Cellular and molecular organization of central monoaminergic systems. The figure depicts each monoamine system (dopamine, DA; noradrenaline, NA; serotonin, 5-HT; histamine) the biosynthesis, metabolism, the receptors and transporters. The color is used to identify the proteins that are selective for each system while the black color is used for non-specific proteins. The terminals of each monoaminergic neurons contact post-synaptic elements that express a variety of receptors which are more or less specific for each monoamine. Autoreceptors can be located at terminals and cell bodies for most systems. In the case of serotonergic cells, 5-HT_1A autoreceptors are expressed at cell bodies and 5-HT_1B autoreceptors are expressed at terminals The post-synaptic elements (neurons, glial cells) also express enzymes involved in their metabolism (MAO-A/B, COMT, AADC) as well as non-specific transporters.
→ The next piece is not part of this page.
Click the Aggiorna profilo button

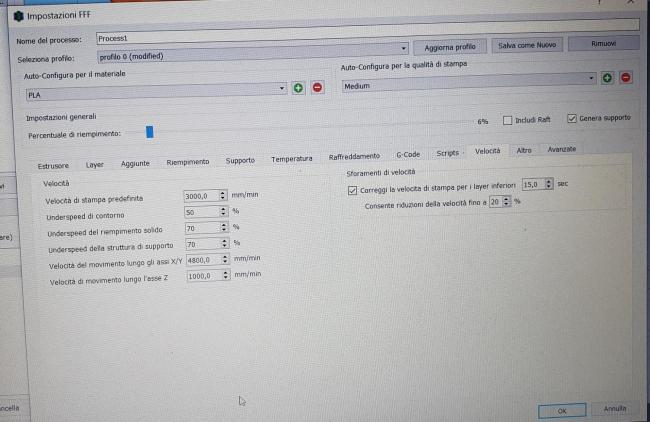[449, 47]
Of note, the distribution of MAO-B in the serotoninergic cells is rather located at the level of cell bodies. DBH is mainly expressed in vesicles of exocytosis in noradrenergic terminals. AADC, aromatic L-amino acid decarboxylase; DBH, dopamine β-hydroxylase; TPH, tryptophan hydroxylase; VMAT2, vesicular monoamine transporter; SERT, 5-HT transporter, DAT, DA transporter; NET, NA transporter; OCT, organic cation transporters; PMAT, plasma membrane monoamine transporter; HDC, L-histidine decarboxylase; MAO, monoamine oxidase (A or B); COMT, catechol-O-methyl transferase.

Figure 3

Design of antipsychotic drugs. The elaboration of antipsychotic drugs pays attention to the positive symptoms, negative symptoms, cognitive deficits and extrapyramidal side effects. The D₂ receptor subtype is the main target for the positive symptoms. The 5-HT_2C receptor is an example of preclinical research target offering another possibility based on the reduction of DA neuron activity. Different targets are proposed to limit the other deficits or to avoid motor side-effects including the 5-HT_2A, 5-HT_1A or D₃ receptor subtypes. Nowadays, one of the main difficulties is to address the negative symptoms and some preclinical studies suggest beneficial effects of targeting the D₃ receptor subtypes.

Figure 4

Mechanisms of action of L-DOPA on brain DA release. The upper illustration recalls the origin of ascending fibers for monoamines. The lower displays the normal dopaminergic transmission in the striatum (very dense) and the prefrontal cortex (very low). It includes serotonergic and noradrenergic terminals with their relative density compared to DA terminals. In the 6-hydroxydopamine rat model of PD, the density of dopaminergic fibers drop to less than 10% of the normal situation and the increase in DA release induced by L-DOPA is mostly due to serotonergic terminals. DA reuptake by noradrenergic fibers is low in the striatum due to their poor density. The overall output of striatal DA induced by L-DOPA, identified in the figure by the blue background, is very low compared to the physiological situation without L-DOPA. In the prefrontal cortex, the overall output of DA induced by L-DOPA is higher compared to the physiological situation because the density of serotonergic terminals is higher than the natural density of dopaminergic terminals. The reuptake of DA by NA fibers is magnified in L-DOPA-treated animals. The situation described in the prefrontal cortex is also observed in the hippocampus or the substantia nigra pars reticulata (not shown here) and virtually in most brain regions (De Deurwaerdère and Di Giovanni, ; De Deurwaerdère et al., 2016).